Jackson County Circuit Court Judge Lee Wells, who's presiding over the first of about 400 civil lawsuits filed by hundreds of cancer victims and their relatives, ruled that many of the documents that had been filed under seal should be released.

After the hearing, plaintiffs' attorney Michael Ketchmark said Wells' order unsealed all but three documents related to the case. Reporters were ordered out of the courtroom for much of the hearing.

Many of the documents are sales charts for drug-makers Eli Lilly & Co. and Bristol-Myers Squibb and depositions from witnesses in the case. Much of the testimony from the depositions had been quoted in publicly accessible motions.

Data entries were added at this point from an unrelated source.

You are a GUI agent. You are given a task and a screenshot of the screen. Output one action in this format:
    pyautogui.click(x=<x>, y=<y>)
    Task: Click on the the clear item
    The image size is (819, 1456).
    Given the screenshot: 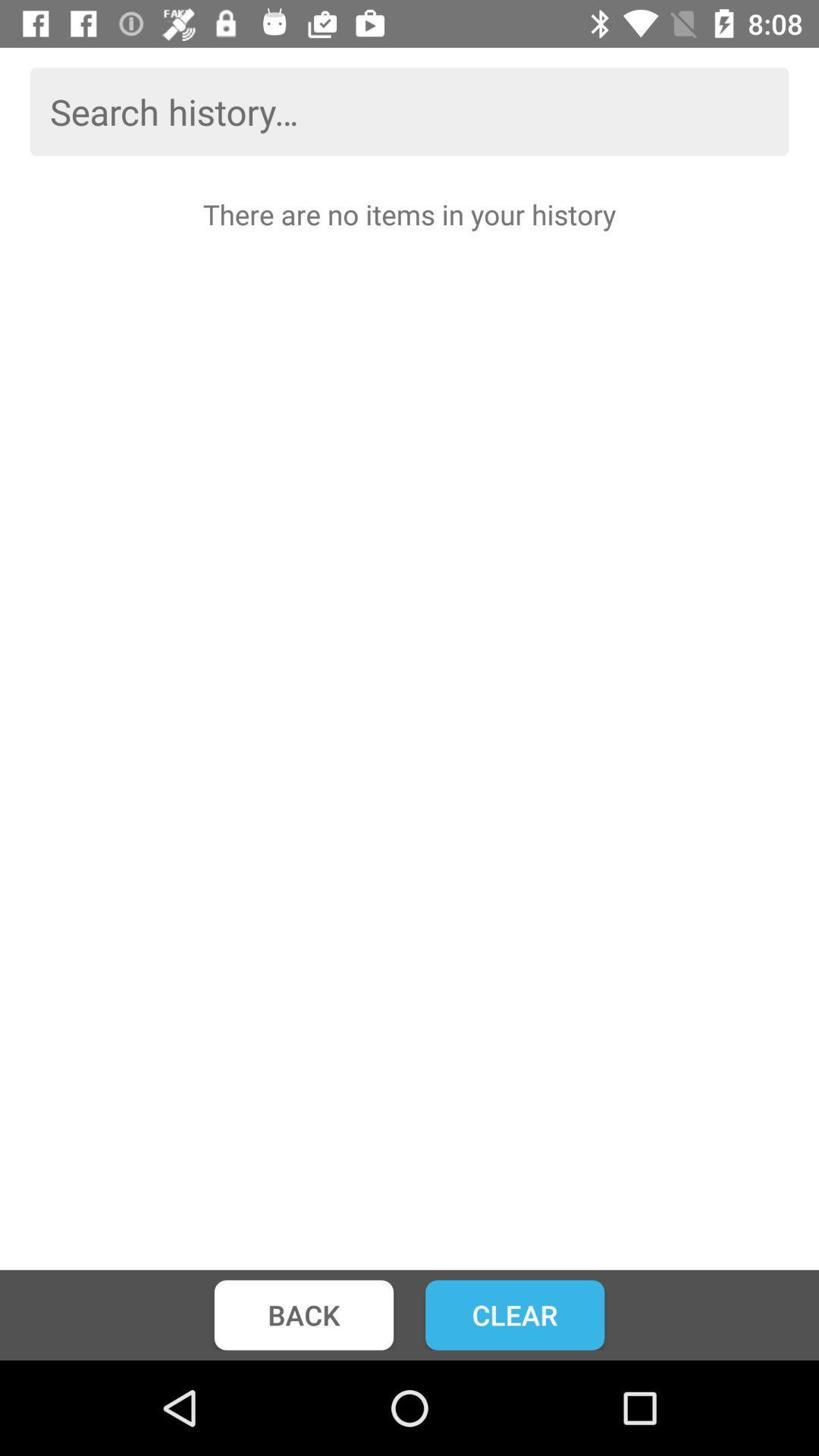 What is the action you would take?
    pyautogui.click(x=514, y=1314)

Courtney pleaded guilty in February to federal charges of diluting chemotherapy medications he prepared at a Kansas City pharmacy he owned. He awaits sentencing on those charges and now faces trial on civil lawsuits that claim cancer patients were harmed by his actions.

The documents show that in 1998, Eli Lilly and Bristol-Myers Squibb both noticed discrepancies between the amount of drugs sold to Courtney and the amount of drugs prescribed to cancer patients.

Jurors will have to decide whether that discrepancy means the companies knew or should have known about Courtney's dilution scheme — as the plaintiffs say — or whether it was just a problem with the collection of drug sales data, as the drug companies say.

Unable to solve the problem, Lilly salesman Darryl Ashley gave up, according to his testimony in a deposition released yesterday.

"I decided that I'm tired of monkeying around with missing data and having to find it and all of this. So I made a conscious decision" that his time would be better spent telling doctors about the drug, "not to go around and try to find invoices, not to find who's doing what. Let's get back to the business of treating these cancer patients," he said.